10 Ekim Ankara Gar Katliamı’na ilişkin firari sanıklar yönünden devam eden davanın 5. duruşması Ankara 4. Ağır Ceza Mahkemesinde görüldü. Emniyetin, 10 Ekim Katliamı’nın bazı firari sanıklarının Suriye’deki SDG kamplarında bulunduğuna ilişkin yazısının gündeme geldiği duruşmada, avukatlar IŞİD’in önemli isimlerinden İlhami Balı’nın kaldığı kampın neden açıklanmadığını sordu.

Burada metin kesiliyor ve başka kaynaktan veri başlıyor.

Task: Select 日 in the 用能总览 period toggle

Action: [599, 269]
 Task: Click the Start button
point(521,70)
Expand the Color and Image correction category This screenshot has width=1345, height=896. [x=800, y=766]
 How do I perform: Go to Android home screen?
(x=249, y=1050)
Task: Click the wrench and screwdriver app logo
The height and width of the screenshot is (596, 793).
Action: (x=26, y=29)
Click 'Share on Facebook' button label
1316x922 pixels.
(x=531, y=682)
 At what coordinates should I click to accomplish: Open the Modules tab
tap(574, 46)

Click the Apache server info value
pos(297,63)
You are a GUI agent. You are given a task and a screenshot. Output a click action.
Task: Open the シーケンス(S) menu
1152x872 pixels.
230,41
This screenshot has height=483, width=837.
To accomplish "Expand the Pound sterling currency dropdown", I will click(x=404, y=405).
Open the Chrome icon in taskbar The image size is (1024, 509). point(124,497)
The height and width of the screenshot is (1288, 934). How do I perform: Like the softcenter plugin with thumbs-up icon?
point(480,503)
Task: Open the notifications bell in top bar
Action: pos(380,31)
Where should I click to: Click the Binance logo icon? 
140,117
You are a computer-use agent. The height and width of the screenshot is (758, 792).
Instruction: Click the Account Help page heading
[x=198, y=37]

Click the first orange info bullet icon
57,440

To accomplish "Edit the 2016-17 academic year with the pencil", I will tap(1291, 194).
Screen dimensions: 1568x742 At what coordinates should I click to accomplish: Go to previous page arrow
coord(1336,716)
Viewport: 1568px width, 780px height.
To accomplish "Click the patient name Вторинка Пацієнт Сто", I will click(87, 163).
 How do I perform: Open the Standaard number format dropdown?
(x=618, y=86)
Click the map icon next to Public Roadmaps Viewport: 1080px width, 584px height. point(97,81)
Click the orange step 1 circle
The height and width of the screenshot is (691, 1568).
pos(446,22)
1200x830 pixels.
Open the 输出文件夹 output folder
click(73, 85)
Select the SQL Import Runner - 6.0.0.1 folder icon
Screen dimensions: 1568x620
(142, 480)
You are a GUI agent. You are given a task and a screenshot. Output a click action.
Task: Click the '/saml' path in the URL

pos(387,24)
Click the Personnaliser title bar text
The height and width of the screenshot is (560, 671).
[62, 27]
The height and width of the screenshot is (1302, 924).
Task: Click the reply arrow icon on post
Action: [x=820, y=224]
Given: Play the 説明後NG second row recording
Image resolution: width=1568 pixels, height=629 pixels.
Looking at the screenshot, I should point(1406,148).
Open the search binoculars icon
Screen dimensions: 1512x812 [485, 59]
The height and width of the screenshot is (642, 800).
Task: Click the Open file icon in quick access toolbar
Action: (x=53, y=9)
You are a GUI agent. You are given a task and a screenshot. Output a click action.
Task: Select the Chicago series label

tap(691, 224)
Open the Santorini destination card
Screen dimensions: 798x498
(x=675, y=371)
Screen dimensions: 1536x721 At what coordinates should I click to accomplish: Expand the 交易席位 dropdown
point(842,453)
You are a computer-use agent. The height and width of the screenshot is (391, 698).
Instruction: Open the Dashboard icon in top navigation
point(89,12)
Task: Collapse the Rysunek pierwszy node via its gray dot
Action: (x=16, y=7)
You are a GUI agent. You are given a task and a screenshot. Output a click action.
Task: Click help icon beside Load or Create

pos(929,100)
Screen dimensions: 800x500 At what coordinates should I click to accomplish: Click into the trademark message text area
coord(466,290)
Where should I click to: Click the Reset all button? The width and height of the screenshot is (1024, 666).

Ankara 4. Ağır Ceza Mahkemesinde görülen duruşma, salgın nedeniyle az sayıda izleyici ile yapıldı. Mahkemenin yazdığı müzekkerelere yanıt veren emniyetin bazı firari sanıkların Suriye’de SDG’nin elindeki kamplarda olduğuna ilişkin yazısı dosyaya girdi. Buna göre Mustafa Delibaşlar’ın SDG, Fadile Delibaşlar’ın Roj, Cebrail Kaya’nın SDG, İlhami Balı’nın ise adı bildirilmeyen “X” kampında yer aldığı aktarıldı. Öte yandan Hatay ve Gaziantep Emniyet Müdürlüklerinin birçok müzekkereye yanıt vermediği görüldü. Mahkemede konuşan katılan vekilleri, Antep başta olmak üzere bölgedeki il emniyet müdürlüklerinden gelen yanıtlara ilişkin beyanlarda bulundu. Avukat Eylem Sarıoğlu, “İddianamenin ne kadar özensiz hazırlandığı bir kez daha ortaya çıktı. Sanıkların burada olması gerekirken kamu sorumluluğundan ötürü burada olmamasının bir nedeni var” dedi. Dosyaya tanıklık yapan kişilerin bile Mustafa Delibaşlar’ın öldüğünü söylediğini belirten Sarıoğlu, Mustafa Delibaşlar’ın IŞİD’den önce el Kaide içerisinde de çalışma yürüttüğünü dile getirdi. Sarıoğlu, “Suriye ve Antep’teki örgütlenme pozisyonu sıradan bir IŞİD üyesi olmadığını gösteriyor. Örgüt içerisinde karar veren, görevlendirme yapan konumunda. Mirhak Derneğinin de emiri” dedi. Firari sanık Cebrail Kaya’nın ise 2012 yılına ait ve 2016 yılında açılan soruşturma dosyasında örgütsel bilgi topladığı, para finansmanını sağladığı, askeri eğitim aldığı yönünde hem iletişim tespitlerinin hem de görüntü kayıtlarının olduğunu aktaran Sarıoğlu, “2014 yılının mart ve nisan aylarında Cebrail Kaya’nın Suriye’de olduğu ve infaz görüntülerinin içinde olduğu biliniyor ama hiçbir şey yapılmıyor. Bütün bunlara rağmen yapılan ihmaller sonucunda sanıklar şu an Suriye’de” dedi.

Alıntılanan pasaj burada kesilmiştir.